Thoughts on Agent workflows
Things are moving fast in this space. I must admit that it has been rather fun watching everyone trying to figure out the same things at the same time with regards to how best to work with Agents in programming.
There's still definitely a ton to learn and the hype phases for me have been intense (to wit, blathering on endlessly about how great they are one day and then unpicking a large amount of mess the next.) It hasn't felt too terrible to make massive mistakes with LLMs yet though since the input energy is much lower.
Small tweaks
This is the simplest and most approachable workflow. For some tasks (most tasks?) it's probably the most similar to how one would work on a problem manually (perish the thought!)
The problem with this is that it doesn't scale very well. If you are working through a larger set of changes or a long term project, etc. you're likly going to come unstuck with the cognitive overhead. It's just too hard to keep all the things you need to do in your head whilst also making low-level progress on the tasks that keep a project ticking along.
Sure, you can keep a TODO list or Jira tasks or whatever. But its not like those are overhead free. A lot of the time, when I've a long TODO list, I end up either burning out from the towering list of things to do, or simply ignore them and carry on stream-of-consciousness style.
I think of it like the case where you comment out some code in case you might need it later. Except you basically never do need it later. So its sat there, sucking up attention and space when the vast majority of the time, you don't need it and its actively detracting from your cognitive load.
Spec-driven
This one seemed exceedingly alluring at first. You hash out a few bullet points, get the agent to write a PRD with a checklist and then set it off on its merry way: don't come back until the checklist is complete!
The problem I found with this is that it gives far too much control to the LLM. Or perhaps, it takes away far too much control from the human.
- These things grow in scope, and when they do, you lack oversight. This begets Priorities.
- It's easy for the agent to go down a rabbit hole. This begets Architecture.
- Design evolves without your input - this usually leads to a lot of bugs. This begets Constraints.
Great things can be acheved with a strict conformance suite. If the code passes it, you're all good right? The trouble is, with sufficient scope (not even complexity, mind) it's actually surprisingly hard to direct the agent to that goal.
There are two points I've drawn from this approach:
- Concision goes a long way
- Documents are probably better written for-people, by-people.

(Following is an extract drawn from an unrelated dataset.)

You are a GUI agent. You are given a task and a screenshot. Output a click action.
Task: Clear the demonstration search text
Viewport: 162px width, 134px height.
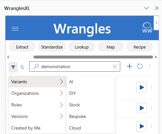click(115, 67)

Conciseness in prompting is a bit of a bigger topic I'd like to get into at some point. But basically my gut feeling is less is more (the same applies to code, although I'm not sure if they apply in the same way.) Being concise drives the agent to a more narrowly scoped workflow because there tends to be less room for interpretation. Using rich language (get your thesauruses out, people) and noun/verb domain terminology can help you be much more precise in specifying what you want.
A tangential point is simplicity. A lot has changed, but I remember reading a few months ago about the importance of writing fresh prompts for each task. It forces you to think through the state of affairs as it stands (this can prevent drift) and also tailor the instructions to a more specific set of outputs (probably, this is my gut feeling.) I don't think this has changed too much, so I purposely avoid prompt templates or prompt engineering hacks (and I try to keep the AGENTS.md small.)
This probably has some parallel with teaching: if you can explain something in simple terms, you probably understand it better. The other angle to look at it is: if you ever copied a vim or emacs config file from someone else. You inevitably reach a point where you need to make a tweak but have no idea what is going on. If you build it up yourself from scratch, it is usually a lot better for your understanding and long-term maintenance.
Tests
Tests are basically the cornerstone of success in agent assisted programming, I think. They give verifiable output and a deterministic process to achieve it. As someone who always like TDD but could never be bothered to actually do it, I'm happy with this state of affairs now. There are some pitfalls though:
- Ensure you specify what should be tested. Otherwise you end up with a lot of (typically verbose) code that will be hard to audit. Discipline, as with the architecture angle, is key. You can't let the agent drift here, even though having to state specific test cases is quite a pain.
- Avoid mocks where possible. This is pretty much just good testing practise but I've noticed that (at least with Go) the agents like to write a lot of mocks. Integration tests should be preferred, with as few mocks as you can get away with.
- Gold standards tests are good. The wonderful conformance suite manifest. Just make sure not to let the gold standard fixtures grow into large blobs. These also can be hard to audit. If you can, it'd be better to split them into logical parts and run integration tests on each.
Where am I now?
I think the key point at this stage is to try and find the sweet spot between the low-level and high-level workflows. I think if you had to err on one side, it'd be towards the low-level as it gives you more control and less scope for things to go off the rails. We will see how this changes as people experiment more and agent harnesses get better though.
In short:
- Keep it simple
- Keep it short
- Try to avoid templates
Ask yourself if the following are evident or can be answered by your workflow:
- What's the goal?
- What are the constraints?
- How can we prove the implementation was successful?